In line with the increasing capacity of magnetic recording media, the data transfer speed in VTRs and computer drives has been increased by raising the relative running speed of a magnetic recording medium with respect to a magnetic head. Improvement on recording density is indispensable for achieving high capacity, and magnetic recording media with excellent electromagnetic characteristics have been demanded.
Very fine and highly coercive ferromagnetic metal powder and hexagonal ferrite powder have been used in pursuit for improved recording density.
Further increased recording density has been sought by reducing the thickness of a magnetic layer formed of such fine, high-coercivity ferromagnetic powder thereby minimizing read output reduction caused by thickness loss. For example, JP-A-5-182178 discloses a magnetic recording medium having a substrate, a non-magnetic lower layer containing inorganic powder dispersed in a binder, and a magnetic upper layer having a thickness of 1.0 μm or smaller and containing ferromagnetic powder dispersed in a binder, the magnetic upper layer having been formed while the non-magnetic lower layer is wet. These technologies have introduced various magnetic recording tapes with such a dual layer structure, including those for computers such as DLT IV, DDS3, DDS4, LTO, SDLT, and DTF2 formats, and those for broadcast such as a DVC pro format.
Approaches to high capacity and high density magnetic recording media include developing novel fine magnetic powder, optimizing the dual layer structure, optimizing magnetic characteristics, and smoothing the magnetic layer surface. From the aspect of magnetic recording derives, studies on shortening of recording wavelength for increasing recording density have been conducted with the focus on a magnetic recording head. An inductive magnetic head for reproduction relying on electromagnetic induction should have an increased number of coil turns in order to obtain an increased read output. However, this causes an increase in inductance and an increase in resistance in the high frequency region, which eventually results in reduction of read output.
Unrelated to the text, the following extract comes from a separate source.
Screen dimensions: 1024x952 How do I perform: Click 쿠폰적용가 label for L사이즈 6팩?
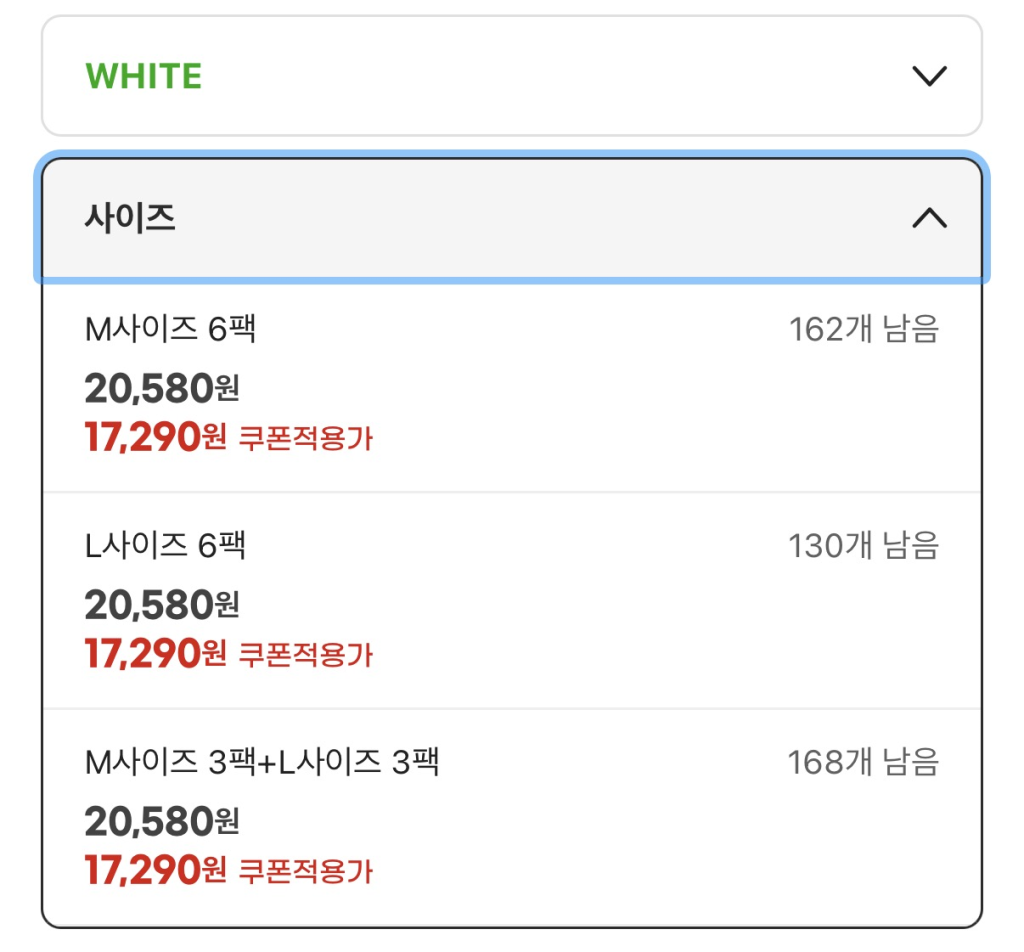click(305, 656)
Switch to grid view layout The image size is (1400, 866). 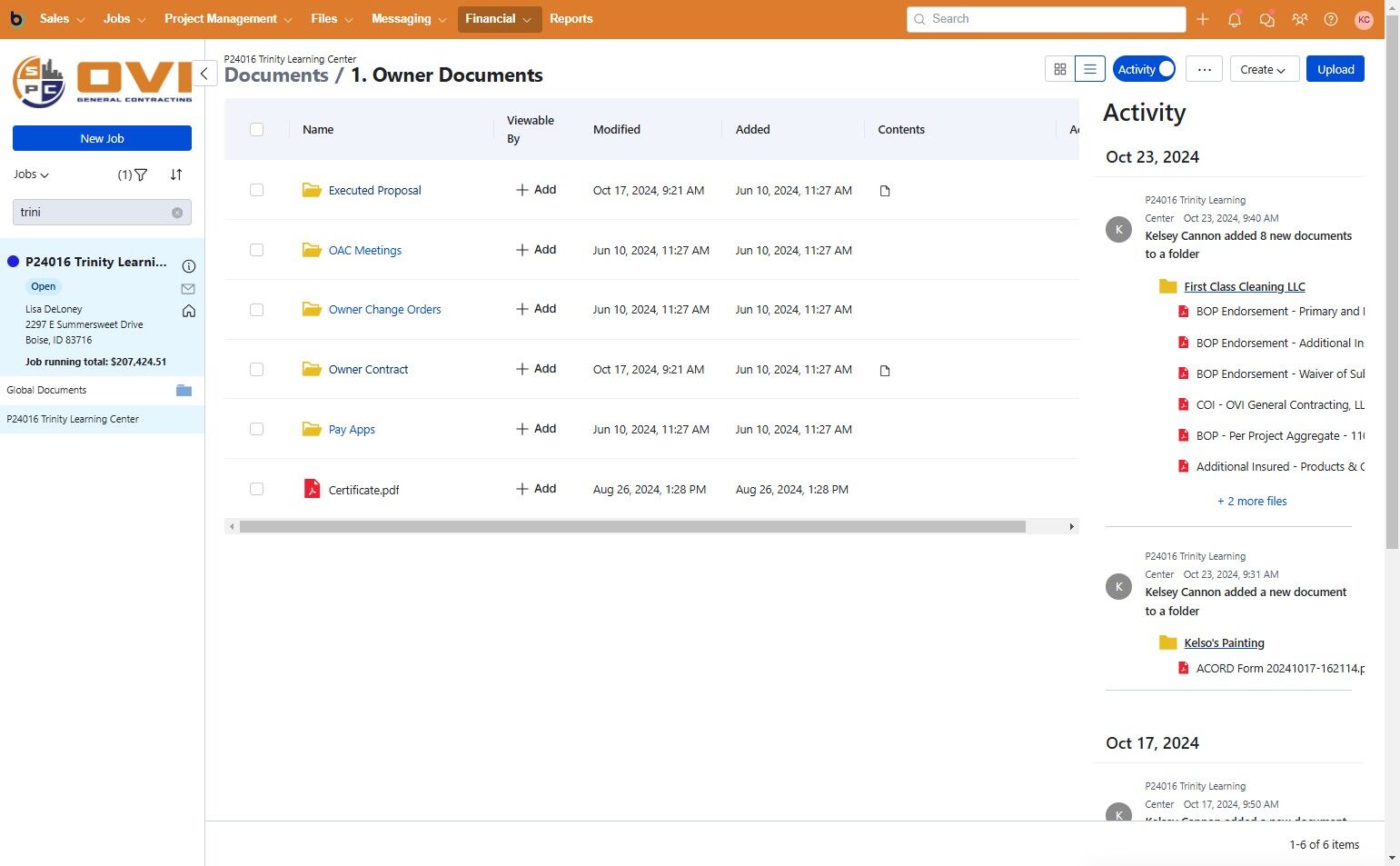pyautogui.click(x=1060, y=69)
Therefore, there is a limit in reachable recording density with an inductive magnetic head.
On the other hand, a head for reading based on magnetoresistive effects, i.e., a magnetoresistive (MR) head has now come to be used on hard disks, etc. An MR head provides a few times as much output as an inductive head. Having no inductive coil, an MR head achieves great reduction of noise created by equipment, such as impedance noise, to bring about improvement on high density recording and reproduction characteristics. Therefore, an MR head, being promising for improvement on high-density recording reproduction, has been steadily extending its application in computer drives including linear tape-open (LTO) drives.
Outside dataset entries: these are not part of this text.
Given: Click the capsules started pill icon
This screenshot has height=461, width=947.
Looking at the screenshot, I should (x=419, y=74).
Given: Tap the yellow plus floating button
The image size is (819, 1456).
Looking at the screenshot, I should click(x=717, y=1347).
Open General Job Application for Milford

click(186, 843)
In an attempt to bring out the potential of a drive equipped with an MR head, the inventors of the present invention have hitherto studied smoothing the surface of a magnetic layer by, for example, designing a proper magnetic layer formulation or developing a smooth substrate or optimizing calendering conditions. However, when a magnetic recording tape with a backcoating layer is stored or handled for processing in form of a tape pack (roll) wound on a hub, the surface roughness profile of the backcoating layer can imprint itself in the magnetic layer under compressive force exerted in the normal directions of the roll. Such an imprint has now turned out to cause deterioration in S/N characteristics or increased error rates. To overcome the roughness imprint problem, it has been attempted to smoothen the backcoating layer surface, but back side smoothening results in increased friction and poor tape pack wind quality in a running test.